### Directions
Quote the line containing "How do I perform: Open" and all lines that follow it in the listing below, exactly as written.
[[ Dataset extract, beginning ]]
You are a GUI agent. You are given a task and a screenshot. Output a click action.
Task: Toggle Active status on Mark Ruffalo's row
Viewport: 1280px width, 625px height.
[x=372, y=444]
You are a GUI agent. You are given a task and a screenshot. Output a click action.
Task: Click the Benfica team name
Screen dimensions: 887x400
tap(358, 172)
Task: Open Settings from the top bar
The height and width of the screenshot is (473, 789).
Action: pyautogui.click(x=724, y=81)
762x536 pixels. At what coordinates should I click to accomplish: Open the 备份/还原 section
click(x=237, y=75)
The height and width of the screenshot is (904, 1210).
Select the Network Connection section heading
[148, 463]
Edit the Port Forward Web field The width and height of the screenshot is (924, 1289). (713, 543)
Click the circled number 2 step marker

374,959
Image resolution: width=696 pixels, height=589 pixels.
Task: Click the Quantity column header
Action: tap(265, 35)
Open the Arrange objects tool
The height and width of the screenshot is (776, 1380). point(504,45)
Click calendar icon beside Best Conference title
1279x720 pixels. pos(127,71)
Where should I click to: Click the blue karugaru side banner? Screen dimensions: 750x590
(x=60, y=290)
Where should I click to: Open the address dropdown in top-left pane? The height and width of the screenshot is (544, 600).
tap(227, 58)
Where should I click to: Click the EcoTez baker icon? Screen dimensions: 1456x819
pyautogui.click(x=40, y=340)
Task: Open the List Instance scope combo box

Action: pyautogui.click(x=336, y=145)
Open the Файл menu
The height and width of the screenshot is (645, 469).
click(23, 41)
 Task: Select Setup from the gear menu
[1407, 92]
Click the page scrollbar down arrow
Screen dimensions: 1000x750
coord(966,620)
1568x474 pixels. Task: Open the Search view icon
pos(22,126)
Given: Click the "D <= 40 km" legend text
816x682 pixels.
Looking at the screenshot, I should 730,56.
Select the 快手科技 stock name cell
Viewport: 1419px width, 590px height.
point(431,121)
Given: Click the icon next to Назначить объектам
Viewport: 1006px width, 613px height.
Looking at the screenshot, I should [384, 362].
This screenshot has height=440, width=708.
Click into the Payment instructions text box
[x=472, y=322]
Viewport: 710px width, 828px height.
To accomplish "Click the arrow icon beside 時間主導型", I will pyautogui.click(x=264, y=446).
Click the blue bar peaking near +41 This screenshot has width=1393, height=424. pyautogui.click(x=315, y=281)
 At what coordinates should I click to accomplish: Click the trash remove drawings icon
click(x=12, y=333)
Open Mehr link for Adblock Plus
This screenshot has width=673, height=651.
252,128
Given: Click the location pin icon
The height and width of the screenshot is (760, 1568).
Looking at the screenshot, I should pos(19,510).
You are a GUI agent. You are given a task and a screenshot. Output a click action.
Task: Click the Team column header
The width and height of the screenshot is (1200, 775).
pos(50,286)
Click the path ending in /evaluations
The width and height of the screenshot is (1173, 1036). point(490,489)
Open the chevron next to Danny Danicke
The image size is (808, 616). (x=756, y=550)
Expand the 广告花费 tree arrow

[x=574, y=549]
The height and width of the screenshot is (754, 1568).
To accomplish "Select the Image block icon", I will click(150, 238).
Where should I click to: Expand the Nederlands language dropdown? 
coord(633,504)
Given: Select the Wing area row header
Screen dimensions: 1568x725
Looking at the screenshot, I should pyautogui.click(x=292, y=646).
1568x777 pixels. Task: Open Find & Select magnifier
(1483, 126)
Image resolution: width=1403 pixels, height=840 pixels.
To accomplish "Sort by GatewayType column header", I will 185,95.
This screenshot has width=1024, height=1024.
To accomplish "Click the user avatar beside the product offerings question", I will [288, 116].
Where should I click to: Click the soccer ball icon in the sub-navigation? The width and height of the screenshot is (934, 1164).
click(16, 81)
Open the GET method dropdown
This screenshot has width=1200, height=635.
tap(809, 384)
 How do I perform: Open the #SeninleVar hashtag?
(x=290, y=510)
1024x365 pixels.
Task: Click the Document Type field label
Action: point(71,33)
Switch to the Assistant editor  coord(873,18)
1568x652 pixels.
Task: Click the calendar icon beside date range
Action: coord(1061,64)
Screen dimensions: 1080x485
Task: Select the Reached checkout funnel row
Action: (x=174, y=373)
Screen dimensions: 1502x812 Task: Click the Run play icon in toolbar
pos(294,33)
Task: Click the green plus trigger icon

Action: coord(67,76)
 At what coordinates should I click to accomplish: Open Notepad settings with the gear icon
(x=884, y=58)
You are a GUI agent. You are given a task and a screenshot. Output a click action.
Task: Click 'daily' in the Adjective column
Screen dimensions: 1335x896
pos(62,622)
[[ Dataset extract, end ]]
### Solution to the exercise
 How do I perform: Open the #SeninleVar hashtag?
(x=290, y=510)
1024x365 pixels.
Task: Click the Document Type field label
Action: point(71,33)
Switch to the Assistant editor  coord(873,18)
1568x652 pixels.
Task: Click the calendar icon beside date range
Action: coord(1061,64)
Screen dimensions: 1080x485
Task: Select the Reached checkout funnel row
Action: (x=174, y=373)
Screen dimensions: 1502x812 Task: Click the Run play icon in toolbar
pos(294,33)
Task: Click the green plus trigger icon

Action: coord(67,76)
 At what coordinates should I click to accomplish: Open Notepad settings with the gear icon
(x=884, y=58)
You are a GUI agent. You are given a task and a screenshot. Output a click action.
Task: Click 'daily' in the Adjective column
Screen dimensions: 1335x896
pos(62,622)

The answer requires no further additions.